Krista and Tatiana Hogan (born October 25, 2006) are Canadians who are conjoined craniopagus twins. They are joined at the head and share a brain. They were born in Vancouver, British Columbia, and are the only unseparated conjoined twins of that type currently alive in Canada. They live with their mother, Felicia Simms, in Vernon, British Columbia, have two sisters and a brother and often travel to Vancouver for care at BC Children's Hospital and Sunny Hill Health Centre for Children.

Birth
The twins were given a 20 percent chance of survival at birth. At birth at B.C. Women's Hospital & Health Centre, they were described as "wriggly, vigorous and very vocal". They weighed 12 and a half pounds when they were born by Caesarean section.

Early infant life
Tatiana is smaller and less robust than Krista. Tests on them in April 2007 showed that Tatiana's heart was working harder than Krista's and that she had high blood pressure because of it—Tatiana's heart was supplying part of her blood to Krista's brain. A surgery was planned to give Krista's heart a "jump start" so Tatiana's would not have to work so hard.

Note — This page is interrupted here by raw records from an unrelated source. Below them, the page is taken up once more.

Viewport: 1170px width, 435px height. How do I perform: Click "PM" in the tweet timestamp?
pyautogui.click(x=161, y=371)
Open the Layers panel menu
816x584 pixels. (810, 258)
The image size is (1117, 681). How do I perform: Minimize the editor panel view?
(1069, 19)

The twins' nervous systems are highly interconnected. Their doctors reported that when one of them is tickled, the other jumps, and that putting a pacifier in the mouth of one could cause the other to stop crying.

The twins' birth, potential separation, depth of community support and their family's financial situation have been subject to significant media coverage in Canada. They and their mother were also guests on The Tyra Banks Show in the U.S.

In August 2007, it was declared the twins cannot be separated, due to the likelihood of the surgery killing or paralyzing one or both girls.

The family reduced the twins' public profile due to a contract giving exclusive access to a documentary crew for National Geographic and the Discovery Channel UK. The show was broadcast first in Britain in spring 2010, and then aired in June in Canada and the U.S.

The documentary followed a year in the twins' life and included a "particularly poignant" meeting between the family and Lori and George Schappell, 51, the world’s oldest twins to survive being joined at the head.

There is evidence that the twins can see through each other's eyes due to brain conjoining. Their thalami are joined.

Progression to childhood
In January 2009, a documentary was filmed which reported on the twins, and followed their progress up to their third birthday. This documentary was released and aired in October, 2010. In this documentary, it was confirmed that they share a thalamus which connects their brainstems. Through this shared brain tissue structure and the interconnected neurons, one brain receives signals from the other brain and vice versa. This documentary also reported on experiments that were carried out that confirmed that visual cortex signals based on what one girl saw, were received by both girls' brains. So in effect, one twin could see what the other twin was seeing, making them unique even among craniopagus twins.

At this time, Tatiana suffered from a sleep apnea condition that occasionally caused her to stop breathing for up to 20 seconds. A sleep apnea specialist, Dr. Fred Kozak, surgically treated her sleep apnea. Not long after the surgery, her heart shrank to a more normal size and its rate dropped such that it no longer carried all of the burden of circulating blood for both brains.

The documentary reports that the twins are progressing well, and have achieved all the normal childhood milestones, such as walking, talking, and counting.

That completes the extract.